SELECTED PASSAGE
A young man with quadriplegia and his helper monkey pair up in this overstuffed feel-good drama.
As far as by-the-book, feel-good dramas go, “Gigi & Nate” has a fail-safe formula, designed to jerk tears and warm hearts. The film tells the true story of an 18-year-old who becomes a quadriplegic after contracting meningitis from a lake swim. Unable to eat, sleep or do everyday tasks without help and crushing pain, the Nashville-based Nate (Charlie Rowe) struggles with despondence until Gigi, a capuchin monkey, transforms his life.
Yet the tender bond between the titular pair gets short shrift in Nick Hamm’s bloated movie, stuffed as it is with subplots, characters and contrivances. After an overlong prologue shows Nate frolicking in the water on the Fourth of July with his siblings and friends, the film jumps cursorily through several years of his life with quadriplegia before he acquires Gigi.
The film’s aggressively unsubtle score notwithstanding, Gigi’s effect on Nate is touching. Once she warms to him, she operates his phone, flips through the pages of the books as he reads and helps him with physical therapy, imbuing him with a renewed zest for life. There are also some high jinks involving Nate’s quippy, vodka-swigging grandma (a thankless turn by Diane Ladd) and a college party where Gigi goes viral.
These antics earn the ire of local animal rights activists, who show up to Nate’s house in ape masks and pelt the walls with fake blood. As the battle between these cartoon villains and Nate goes to court, the writing becomes painfully platitudinous, skating around the real controversies surrounding the domestication of intelligent primates. Rather than offer insight into the difficult choices facing disabled people, “Gigi & Nate” opts for mawkish wish fulfillment, undercutting the film’s powerful emotional core.
Gigi & Nate
Rated PG-13 for scenes featuring seizures. Running time: 1 hour 54 minutes. In theaters.

INPUT DATA
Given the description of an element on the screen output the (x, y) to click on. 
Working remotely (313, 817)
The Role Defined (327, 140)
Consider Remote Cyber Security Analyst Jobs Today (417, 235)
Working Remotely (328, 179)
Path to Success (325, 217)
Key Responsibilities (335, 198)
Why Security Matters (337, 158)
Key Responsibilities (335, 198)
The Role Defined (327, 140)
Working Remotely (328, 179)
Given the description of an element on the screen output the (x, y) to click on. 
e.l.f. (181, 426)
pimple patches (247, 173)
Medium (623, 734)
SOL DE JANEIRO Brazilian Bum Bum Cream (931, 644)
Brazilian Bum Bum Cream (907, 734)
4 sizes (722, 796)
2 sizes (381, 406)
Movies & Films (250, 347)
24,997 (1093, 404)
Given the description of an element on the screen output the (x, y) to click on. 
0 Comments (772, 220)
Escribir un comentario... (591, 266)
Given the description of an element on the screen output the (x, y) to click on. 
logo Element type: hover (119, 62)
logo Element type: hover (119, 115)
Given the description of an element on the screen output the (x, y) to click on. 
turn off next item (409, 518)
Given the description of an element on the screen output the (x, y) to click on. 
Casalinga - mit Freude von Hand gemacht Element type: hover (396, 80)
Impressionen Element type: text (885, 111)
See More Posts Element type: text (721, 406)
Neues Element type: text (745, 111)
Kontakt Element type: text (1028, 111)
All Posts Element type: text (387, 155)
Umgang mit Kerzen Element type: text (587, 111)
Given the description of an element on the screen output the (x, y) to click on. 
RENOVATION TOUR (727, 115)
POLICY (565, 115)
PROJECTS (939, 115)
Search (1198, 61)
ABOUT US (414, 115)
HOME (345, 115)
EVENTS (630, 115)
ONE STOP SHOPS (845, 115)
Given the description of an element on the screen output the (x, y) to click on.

EXERCISE INSTRUCTIONS
Copy out the part of the movie review starting with "Yet the tender" and going on through "he acquires Gigi.", word for word.

COMPLETED EXERCISE
Yet the tender bond between the titular pair gets short shrift in Nick Hamm’s bloated movie, stuffed as it is with subplots, characters and contrivances. After an overlong prologue shows Nate frolicking in the water on the Fourth of July with his siblings and friends, the film jumps cursorily through several years of his life with quadriplegia before he acquires Gigi.